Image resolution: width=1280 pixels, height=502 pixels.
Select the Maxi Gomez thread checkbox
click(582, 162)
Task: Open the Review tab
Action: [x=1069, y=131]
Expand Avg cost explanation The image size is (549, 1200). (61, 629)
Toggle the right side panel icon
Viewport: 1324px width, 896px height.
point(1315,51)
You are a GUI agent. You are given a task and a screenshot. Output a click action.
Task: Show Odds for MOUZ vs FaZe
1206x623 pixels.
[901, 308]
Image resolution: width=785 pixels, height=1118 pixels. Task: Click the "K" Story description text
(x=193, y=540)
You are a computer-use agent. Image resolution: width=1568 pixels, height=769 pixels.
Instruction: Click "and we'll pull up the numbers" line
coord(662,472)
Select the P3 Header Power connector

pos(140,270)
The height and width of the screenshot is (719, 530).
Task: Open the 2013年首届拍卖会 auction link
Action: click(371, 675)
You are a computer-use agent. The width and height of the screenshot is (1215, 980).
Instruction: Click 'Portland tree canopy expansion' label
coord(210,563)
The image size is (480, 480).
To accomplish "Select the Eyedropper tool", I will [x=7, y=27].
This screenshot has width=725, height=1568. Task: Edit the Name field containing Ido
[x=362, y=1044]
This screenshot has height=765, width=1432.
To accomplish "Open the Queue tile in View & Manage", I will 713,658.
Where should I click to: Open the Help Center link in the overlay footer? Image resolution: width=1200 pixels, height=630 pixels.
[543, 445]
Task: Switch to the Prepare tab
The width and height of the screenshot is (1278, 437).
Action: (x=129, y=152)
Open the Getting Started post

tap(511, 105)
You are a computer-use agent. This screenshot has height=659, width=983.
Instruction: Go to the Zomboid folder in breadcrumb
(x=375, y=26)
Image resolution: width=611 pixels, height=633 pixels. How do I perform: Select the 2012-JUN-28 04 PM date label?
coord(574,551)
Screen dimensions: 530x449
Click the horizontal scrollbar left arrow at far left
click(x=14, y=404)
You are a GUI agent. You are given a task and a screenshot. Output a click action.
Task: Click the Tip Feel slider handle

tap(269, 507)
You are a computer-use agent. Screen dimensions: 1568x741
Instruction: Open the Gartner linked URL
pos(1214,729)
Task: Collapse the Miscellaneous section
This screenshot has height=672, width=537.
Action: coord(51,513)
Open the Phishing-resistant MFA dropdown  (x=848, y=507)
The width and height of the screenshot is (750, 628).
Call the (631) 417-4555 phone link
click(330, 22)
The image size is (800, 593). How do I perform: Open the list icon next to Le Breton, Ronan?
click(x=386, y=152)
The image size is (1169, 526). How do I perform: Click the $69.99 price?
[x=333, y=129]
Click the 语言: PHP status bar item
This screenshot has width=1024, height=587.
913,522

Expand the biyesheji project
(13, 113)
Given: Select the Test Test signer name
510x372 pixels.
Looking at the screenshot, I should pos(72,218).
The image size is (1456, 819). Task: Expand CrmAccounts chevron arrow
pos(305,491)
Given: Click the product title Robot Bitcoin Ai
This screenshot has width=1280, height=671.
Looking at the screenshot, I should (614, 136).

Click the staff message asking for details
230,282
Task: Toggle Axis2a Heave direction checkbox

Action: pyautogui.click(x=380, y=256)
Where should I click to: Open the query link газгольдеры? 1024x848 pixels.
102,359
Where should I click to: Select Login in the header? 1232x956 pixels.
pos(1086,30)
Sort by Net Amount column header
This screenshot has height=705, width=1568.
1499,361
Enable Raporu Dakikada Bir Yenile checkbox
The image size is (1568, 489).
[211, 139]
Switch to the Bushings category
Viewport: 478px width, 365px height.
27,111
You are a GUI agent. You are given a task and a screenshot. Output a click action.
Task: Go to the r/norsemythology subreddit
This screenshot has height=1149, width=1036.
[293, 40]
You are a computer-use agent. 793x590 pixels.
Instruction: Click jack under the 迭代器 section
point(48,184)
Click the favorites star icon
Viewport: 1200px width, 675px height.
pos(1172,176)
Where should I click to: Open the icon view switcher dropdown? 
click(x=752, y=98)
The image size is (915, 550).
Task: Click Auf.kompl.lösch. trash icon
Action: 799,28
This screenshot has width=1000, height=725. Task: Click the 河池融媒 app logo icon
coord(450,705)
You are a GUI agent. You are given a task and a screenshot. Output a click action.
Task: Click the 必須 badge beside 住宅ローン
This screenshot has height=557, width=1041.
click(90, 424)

★ ★ ★ ★ ★

→ **WORK INSTRUCTIONS**
In this exercise, you retype all of the data exactly as it appears above.

→ **OUTPUT BELOW**
Image resolution: width=1280 pixels, height=502 pixels.
Select the Maxi Gomez thread checkbox
click(582, 162)
Task: Open the Review tab
Action: [x=1069, y=131]
Expand Avg cost explanation The image size is (549, 1200). (61, 629)
Toggle the right side panel icon
Viewport: 1324px width, 896px height.
point(1315,51)
You are a GUI agent. You are given a task and a screenshot. Output a click action.
Task: Show Odds for MOUZ vs FaZe
1206x623 pixels.
[901, 308]
Image resolution: width=785 pixels, height=1118 pixels. Task: Click the "K" Story description text
(x=193, y=540)
You are a computer-use agent. Image resolution: width=1568 pixels, height=769 pixels.
Instruction: Click "and we'll pull up the numbers" line
coord(662,472)
Select the P3 Header Power connector

pos(140,270)
The height and width of the screenshot is (719, 530).
Task: Open the 2013年首届拍卖会 auction link
Action: click(371, 675)
You are a computer-use agent. The width and height of the screenshot is (1215, 980).
Instruction: Click 'Portland tree canopy expansion' label
coord(210,563)
The image size is (480, 480).
To accomplish "Select the Eyedropper tool", I will [x=7, y=27].
This screenshot has width=725, height=1568. Task: Edit the Name field containing Ido
[x=362, y=1044]
This screenshot has height=765, width=1432.
To accomplish "Open the Queue tile in View & Manage", I will 713,658.
Where should I click to: Open the Help Center link in the overlay footer? Image resolution: width=1200 pixels, height=630 pixels.
[543, 445]
Task: Switch to the Prepare tab
The width and height of the screenshot is (1278, 437).
Action: (x=129, y=152)
Open the Getting Started post

tap(511, 105)
You are a computer-use agent. This screenshot has height=659, width=983.
Instruction: Go to the Zomboid folder in breadcrumb
(x=375, y=26)
Image resolution: width=611 pixels, height=633 pixels. How do I perform: Select the 2012-JUN-28 04 PM date label?
coord(574,551)
Screen dimensions: 530x449
Click the horizontal scrollbar left arrow at far left
click(x=14, y=404)
You are a GUI agent. You are given a task and a screenshot. Output a click action.
Task: Click the Tip Feel slider handle

tap(269, 507)
You are a computer-use agent. Screen dimensions: 1568x741
Instruction: Open the Gartner linked URL
pos(1214,729)
Task: Collapse the Miscellaneous section
This screenshot has height=672, width=537.
Action: coord(51,513)
Open the Phishing-resistant MFA dropdown  (x=848, y=507)
The width and height of the screenshot is (750, 628).
Call the (631) 417-4555 phone link
click(330, 22)
The image size is (800, 593). How do I perform: Open the list icon next to Le Breton, Ronan?
click(x=386, y=152)
The image size is (1169, 526). How do I perform: Click the $69.99 price?
[x=333, y=129]
Click the 语言: PHP status bar item
This screenshot has width=1024, height=587.
913,522

Expand the biyesheji project
(13, 113)
Given: Select the Test Test signer name
510x372 pixels.
Looking at the screenshot, I should pos(72,218).
The image size is (1456, 819). Task: Expand CrmAccounts chevron arrow
pos(305,491)
Given: Click the product title Robot Bitcoin Ai
This screenshot has width=1280, height=671.
Looking at the screenshot, I should (614, 136).

Click the staff message asking for details
230,282
Task: Toggle Axis2a Heave direction checkbox

Action: pyautogui.click(x=380, y=256)
Where should I click to: Open the query link газгольдеры? 1024x848 pixels.
102,359
Where should I click to: Select Login in the header? 1232x956 pixels.
pos(1086,30)
Sort by Net Amount column header
This screenshot has height=705, width=1568.
1499,361
Enable Raporu Dakikada Bir Yenile checkbox
The image size is (1568, 489).
[211, 139]
Switch to the Bushings category
Viewport: 478px width, 365px height.
27,111
You are a GUI agent. You are given a task and a screenshot. Output a click action.
Task: Go to the r/norsemythology subreddit
This screenshot has height=1149, width=1036.
[293, 40]
You are a computer-use agent. 793x590 pixels.
Instruction: Click jack under the 迭代器 section
point(48,184)
Click the favorites star icon
Viewport: 1200px width, 675px height.
pos(1172,176)
Where should I click to: Open the icon view switcher dropdown? 
click(x=752, y=98)
The image size is (915, 550).
Task: Click Auf.kompl.lösch. trash icon
Action: 799,28
This screenshot has width=1000, height=725. Task: Click the 河池融媒 app logo icon
coord(450,705)
You are a GUI agent. You are given a task and a screenshot. Output a click action.
Task: Click the 必須 badge beside 住宅ローン
This screenshot has height=557, width=1041.
click(90, 424)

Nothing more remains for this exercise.